Teaching a Neural Network to Watch Crime Like Video — Part 6: ConvLSTM

ConvLSTM was invented to predict rainstorms.

Specifically, Shi et al. at the Hong Kong Observatory needed to forecast radar echo maps — 2D grids of rainfall intensity that evolve over time. They had sequences of spatial images and wanted to predict the next frames. Sound familiar?

That's exactly what we built in Part 3. Crime on a 500m grid, one frame per month, six channels for crime types. The Auckland crime tensor is structurally identical to a weather radar sequence. Same dimensionality, same prediction task, just a very different domain.

Why not regular LSTM?

Standard LSTM networks are fantastic at learning sequences. They're the backbone of a lot of time-series forecasting. But they have a fundamental problem with spatial data: they need flat vectors as input.
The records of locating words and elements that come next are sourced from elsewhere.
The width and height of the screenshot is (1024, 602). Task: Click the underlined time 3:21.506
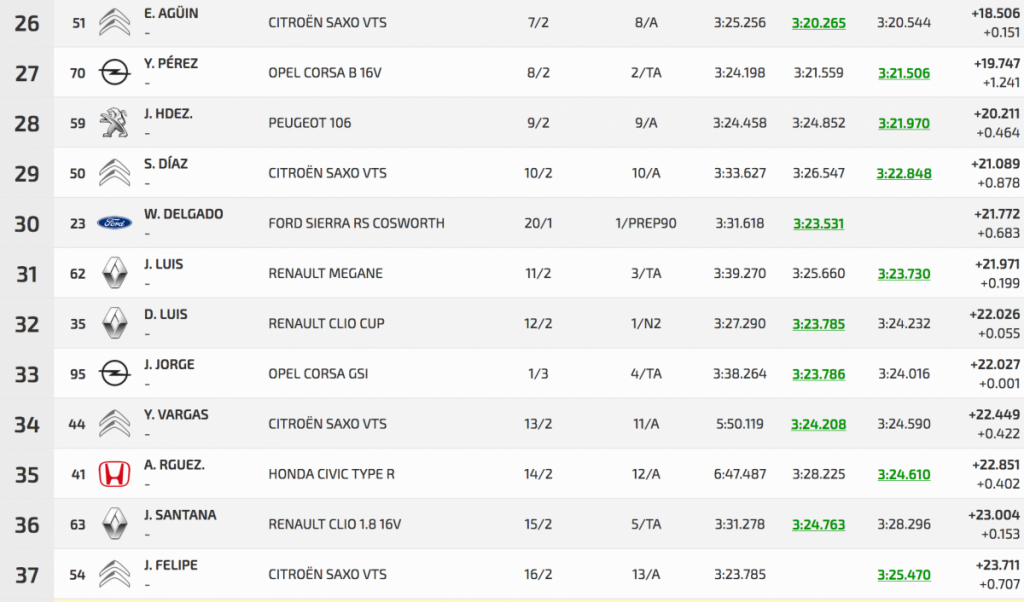(x=903, y=73)
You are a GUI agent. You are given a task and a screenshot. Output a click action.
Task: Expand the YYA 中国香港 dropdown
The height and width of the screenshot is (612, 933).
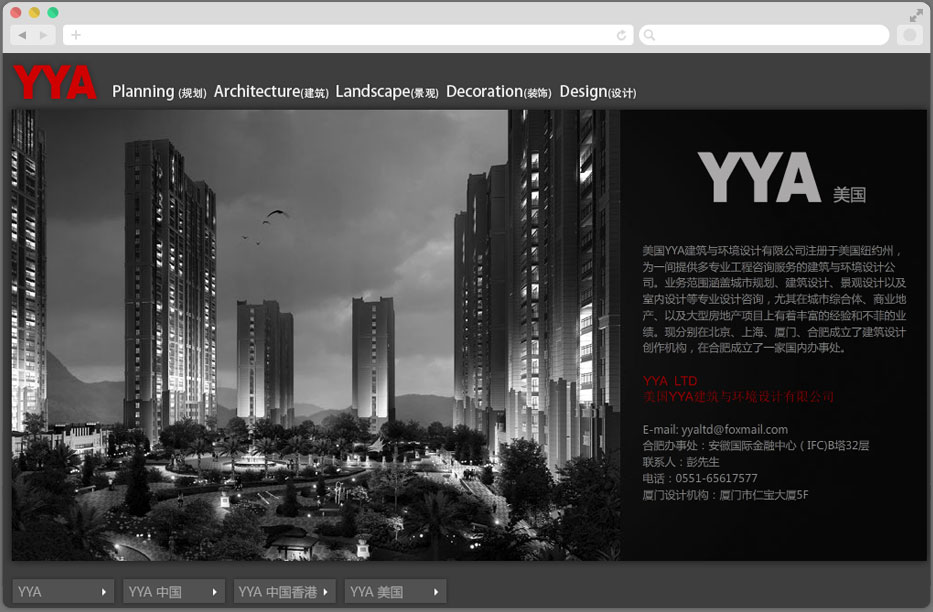284,592
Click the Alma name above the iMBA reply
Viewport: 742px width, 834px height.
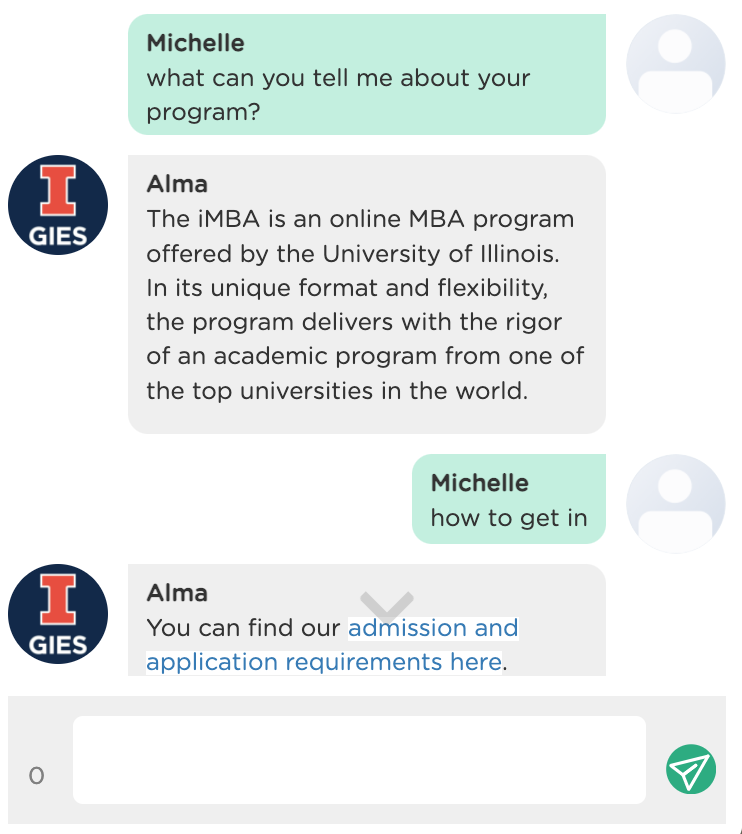(x=177, y=184)
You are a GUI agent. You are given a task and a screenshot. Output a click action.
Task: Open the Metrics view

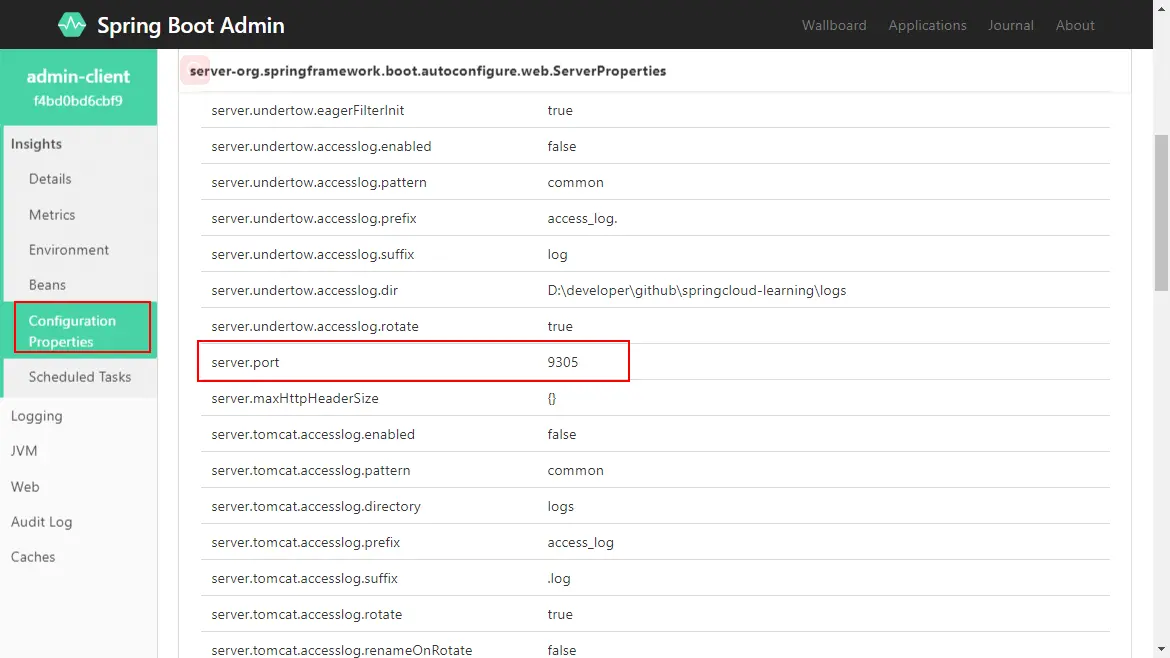click(x=52, y=215)
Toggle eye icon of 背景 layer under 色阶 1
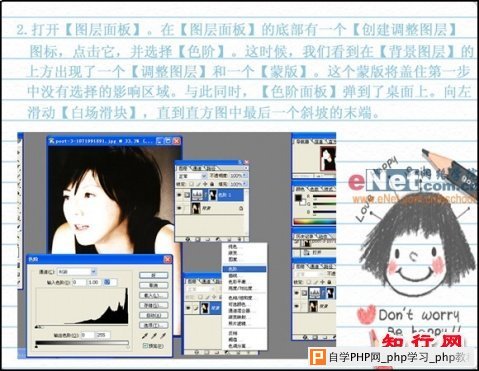The height and width of the screenshot is (371, 479). point(180,208)
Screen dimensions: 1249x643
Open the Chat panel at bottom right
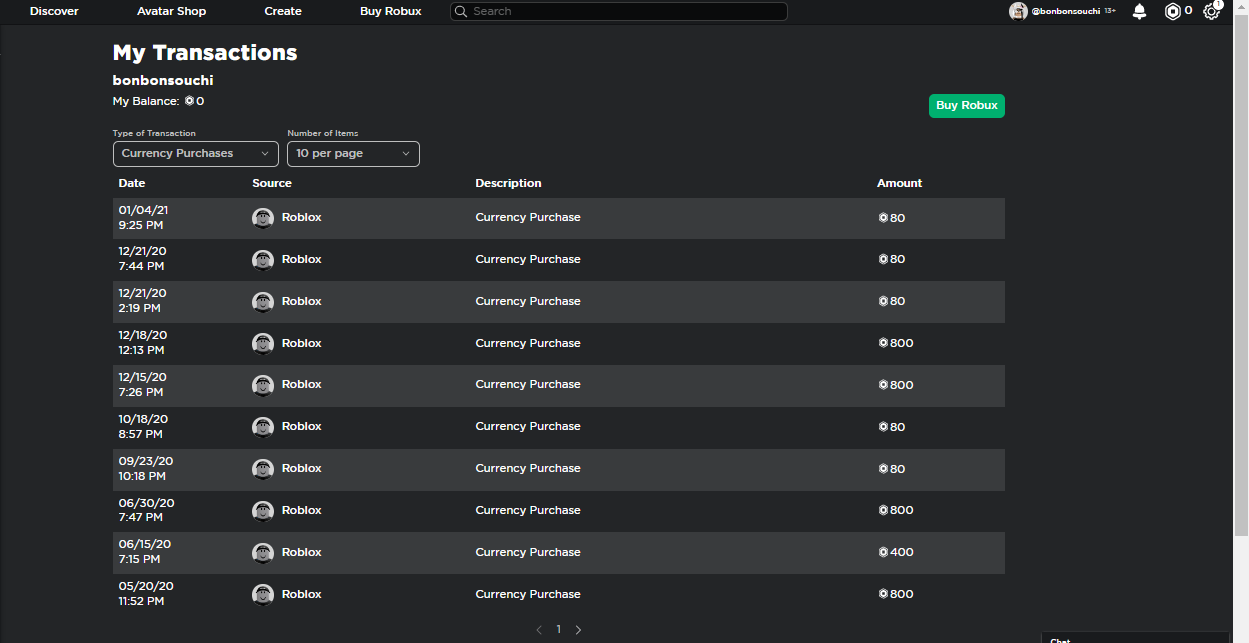(1134, 638)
To feed our 77×59 grid into a regular LSTM, we'd have to flatten it into a vector of 4,543 values per crime type. That's 27,258 values per timestep across all six channels. The network would process this as a sequence of big flat vectors, with no concept that cell (10, 5) is next to cell (10, 6).

All the spatial structure — the fact that crime clusters, that hotspots have neighbourhoods, that the CBD is a contiguous area — gets thrown away. The model would have to rediscover spatial relationships from scratch, purely from correlations in the flattened vector. With only 36 training months, that's not happening.

The convolutional trick

ConvLSTM's insight is elegant. Take the standard LSTM equations — the input gate, forget gate, output gate, cell state update — and replace every matrix multiplication with a convolution operation.

In a regular LSTM:

input_gate = sigmoid(W_xi * x_t + W_hi * h_{t-1} + b_i)

In ConvLSTM:

input_gate = sigmoid(W_xi ∗ X_t + W_hi ∗ H_{t-1} + b_i)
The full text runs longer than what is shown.